2) Comics as a whole: One of the problems with my failed planned mini series was the fact that, although there was a lot of character-based humour in it, the amount of character interaction was fairly low.

In other words, many of the planned comics only contained one of the series’ four main characters – meaning that all of the comedic techniques that can be used with two or more characters couldn’t be used that often in this comic.

By carefully looking at your failed plans as a whole, you can learn a lot of general things about making comics. After all, your plans have failed for a reason. If you can find that reason, then you can learn something new about making comics.

3) Your limits: I had initially thought of this failed mini series as something quick that I could make in a single weekend. After all, I would be making parodies of pre-existing things – what could be easier? That was the theory, at least.

It was only a little while later that I realised that this comic series would mean learning how to draw at least 5-10 celebrities and/or fictional characters.
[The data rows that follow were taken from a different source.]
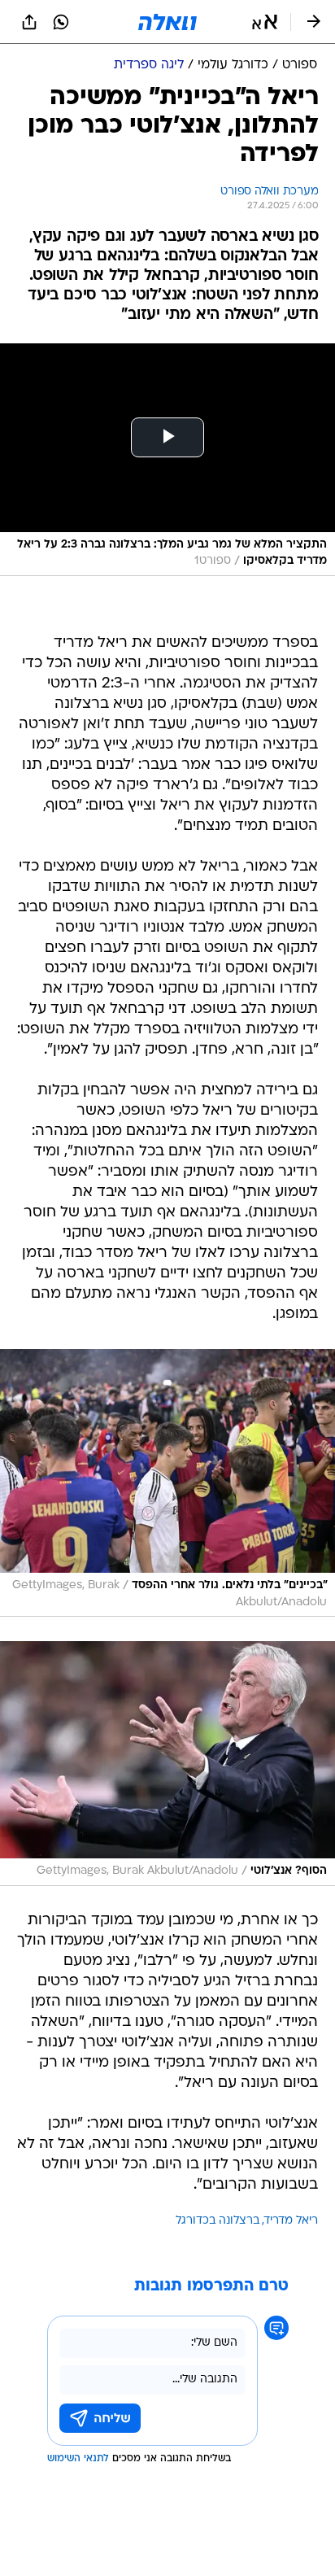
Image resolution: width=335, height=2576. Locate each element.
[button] (264, 22)
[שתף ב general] (29, 22)
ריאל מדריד (291, 2221)
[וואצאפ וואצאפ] (61, 22)
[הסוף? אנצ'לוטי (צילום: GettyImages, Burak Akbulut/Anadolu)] (167, 1763)
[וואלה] (167, 22)
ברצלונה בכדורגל (217, 2221)
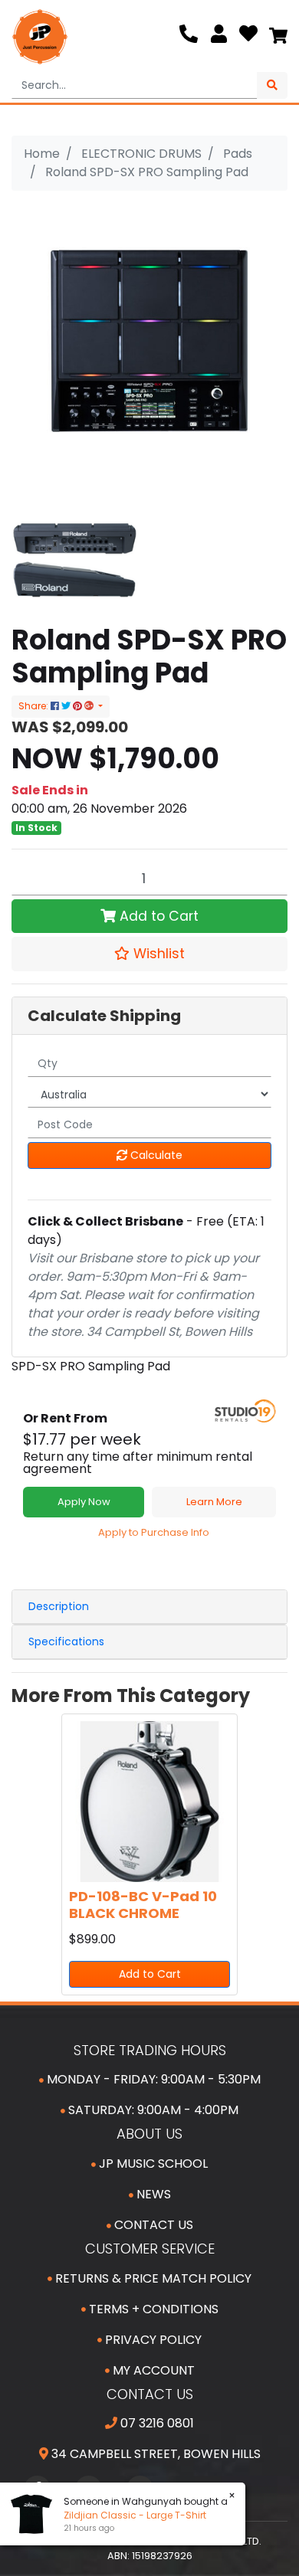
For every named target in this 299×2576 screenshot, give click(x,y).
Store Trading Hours (150, 2050)
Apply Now (84, 1501)
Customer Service (150, 2248)
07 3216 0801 (155, 2423)
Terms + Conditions (152, 2309)
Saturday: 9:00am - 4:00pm (151, 2110)
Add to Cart (157, 916)
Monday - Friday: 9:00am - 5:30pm (152, 2079)
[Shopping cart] (278, 36)
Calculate (154, 1155)
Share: (34, 705)
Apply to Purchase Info (153, 1532)
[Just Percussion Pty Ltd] (40, 36)
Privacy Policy (152, 2340)
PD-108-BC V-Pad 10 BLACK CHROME (143, 1905)
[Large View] (75, 559)
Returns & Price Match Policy (151, 2278)
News (152, 2194)
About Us (149, 2133)
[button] (150, 954)
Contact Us (152, 2225)
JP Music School (152, 2163)
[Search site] (272, 85)
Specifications (66, 1641)
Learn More (214, 1501)
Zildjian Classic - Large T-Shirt (134, 2515)
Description (58, 1606)
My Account (152, 2370)
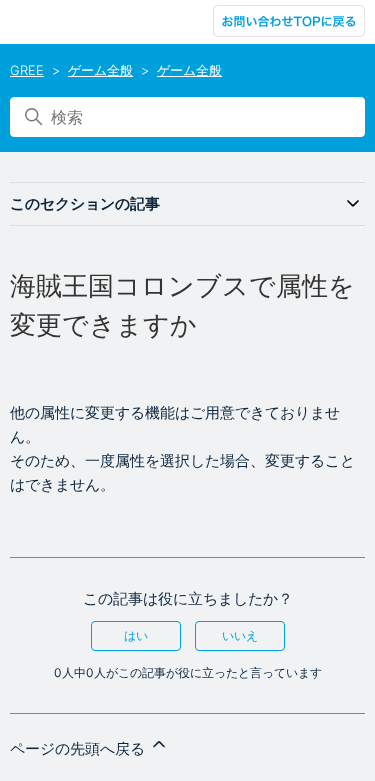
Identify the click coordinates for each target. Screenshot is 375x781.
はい (136, 635)
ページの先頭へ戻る (79, 748)
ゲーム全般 (100, 70)
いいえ (240, 635)
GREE (27, 70)
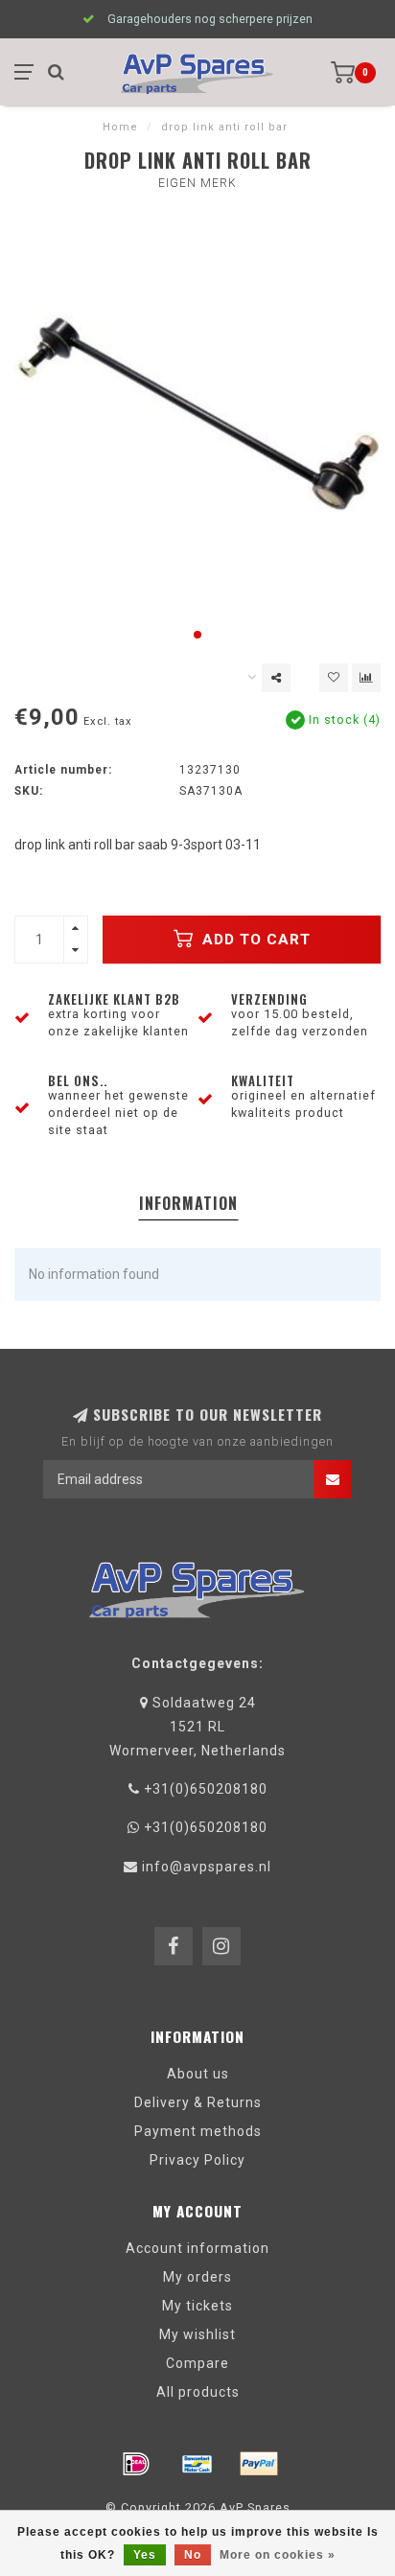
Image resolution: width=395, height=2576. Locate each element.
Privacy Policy (197, 2160)
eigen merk (197, 183)
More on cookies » (278, 2555)
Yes (144, 2555)
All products (198, 2392)
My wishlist (197, 2334)
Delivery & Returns (198, 2102)
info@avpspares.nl (206, 1866)
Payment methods (198, 2131)
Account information (197, 2248)
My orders (197, 2277)
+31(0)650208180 (205, 1789)
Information (188, 1203)
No (192, 2555)
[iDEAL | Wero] (136, 2463)
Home (120, 127)
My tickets (197, 2305)
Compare (197, 2363)
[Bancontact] (197, 2463)
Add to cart (254, 939)
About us (198, 2073)
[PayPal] (259, 2463)
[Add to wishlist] (333, 677)
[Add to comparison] (366, 677)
It would mean making numerous practice sketches and looking at numerous reference photos. Not only that, there was a good chance that at least one or two of the celebrities/characters that I would have had to draw would probably be difficult to work out how to draw in my own stylised art style (there’s no rhyme or reason to this, some people are just difficult to draw – I mean, it’s why I barely made any political cartoons when David Cameron was prime minister, because I just couldn’t work out how to draw him).

So, yes, failed comic plans can be a great way to see your own limitations and to either find ways to work around them (by changing your plans) or to find other projects that play to your strengths.